Directors and Officers Flashcards
What are directors for?
Directors are responsible for the management of the business and affairs of the corporation.
Qualifications to be a director
Absent provisions in the AOI or bylaws: a director need only be a human being with legal capacity. Any provisions set forth must be lawful and cannot limit directors right to discharge duties.
Thus, generally, there is no requirement to be a shareholder or reside in a particular state.
How many directors are required?
At least 1. The number can be set forth in the AOI or bylaws and can require as many as they wish.
How are directors elected?
Three ways:
- Initially set forth in the articles of incorporation
- Voted or elected by the incorporators at the organizational meeting (assuming directors not listed in the AOI), and
- By shareholders (only after initial AOI or Organizational meeting).
Traditional board versus staggered board?
A traditional board is up for election all at once.
A staggered board divides the board into 1/2 or 1/3, and only one-half or third is up for election at any time.
example: Three directors split into three classes. Each class is only up for election every three years.

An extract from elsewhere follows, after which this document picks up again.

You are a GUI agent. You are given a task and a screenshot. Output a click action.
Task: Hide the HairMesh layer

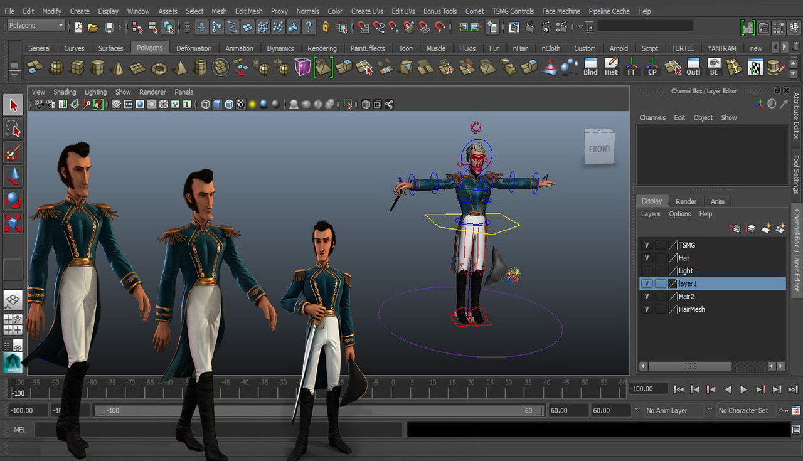pyautogui.click(x=647, y=309)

How do shareholders remove board members and how is the process effected with a staggered board?
Generally, shareholders can remove a director prior to the expiration of their term, either with or without cause.
If it is a staggered board, some states require a board member to be removed with cause.
Limitations to removal of board members?
- If a class of stock elects a board member, only that class can remove that board.
- If there is cumulative voting, and the amount of votes against removing the officer would be sufficient to elect that officer if it were an election, removal cannot be affected.
Filling vacancies
When there is a vacancy (usually by removal or resignation prior to the end of a term) either the board or shareholders can fill the vacancy.
IF the shareholders created the vacancy through removal, the shareholders must generally fill the vacancy.
True or False: Individual board members are agents of the company?
False. Individual directors are not agents of the corporation and have no authority to speak for or bind the corproation. They must act as a group.
What are the requirements for board action?
To act as a group in one of the following ways:
- Unanimous agreement in writing (which can be email or separate documents), or
- At a meeting, which must satisfy the quorum and voting requirements.
True or false: board can ratify defective corporate action
True, through ratification.
How does the board ratify?
The board may ratify actions that are void or voidable due to failure of authorization by:
- State that the action is ratified
- State the nature of the failure to authorize,
- Approve the ratification, and
- IF necessary, seek shareholder approval.
What type of notice is required for regular board meetings?
None
What type of notice is required for special meetings?
Written notice at least two days prior, stating the time and place of the meeting. Purpose is not required to be stated.
What happens if there is a failure to give notice?
Generally, this will render board action voidable or void, unless the directors who were not notified waive the notice defect:
- In writing, or
- Attending the meeting without objecting at the outset of the meeting (show up, participate and never object before meeting begins).
True or False: Board of directors may have proxies for voting purposes
False. Board of Directors owe non-delegable fiduciary duties.
True or false: Board of directors may enter into voting agreements outlining how they will vote on certain matters.
False. Directors owe the corporation non-delegable fiduciary duties.
What is a Quorum?
Quorum is the minimum number of directors required to take board action. Generally, the minimum number is a majority of the board (51%), but the bylaws may state otherwise. However, Bylaw may not set a Quorum below 1/3 of directors.
What is required to approve board action.
Passing a resolution requires only a majority of votes present, and the number of votes present must be a quorom.
Example: 9 directors, a quorum is 5. Only 3/5 votes are needed at that meeting to approve action.
Broken Quorum
when a quorum is set, if directors leave the meeting and there is no longer a quorum, the board can no longer take action.
Can board action be taken without a meeting?
ONLY if there is unanimous written consent.
Note: watch for the Bar examiners tricking you on a director entering into an extraordinary contract with either no approval, some approval, or unanimous approval through “called” individually.
What responsibilities or role does the Board of Directors have?
The board manages the corporation, meaning:
- Sets policy
- Supervises officers,
- Declares distributions,
- Determines when stock will be issued
- Recommends fundamental corporation changes to shareholders,
- “and so on….”
True or false: the board can create committees and those committees may act for the board?
True, but the board remains responsible for supervision of the committee.
True or False: the board can delegate authority to officers?
True
What action can a committee NOT take?
- Declare distributions
- Fill board vacancies
- Recommend a fundamental change to shareholders.
Note: committees may recommend action to a full board.
What fiduciary duties does a director owe to a corporation?
The duty of loyalty and the duty of care.
What is the duty of loyalty?
A director must discharge her duties in good faith and with the reasonable belief that her actions are in the best interest of the corporation.
What is the duty of care?
That a director must use the care that a person in like position would reasonably believe appropriate under the circumstances.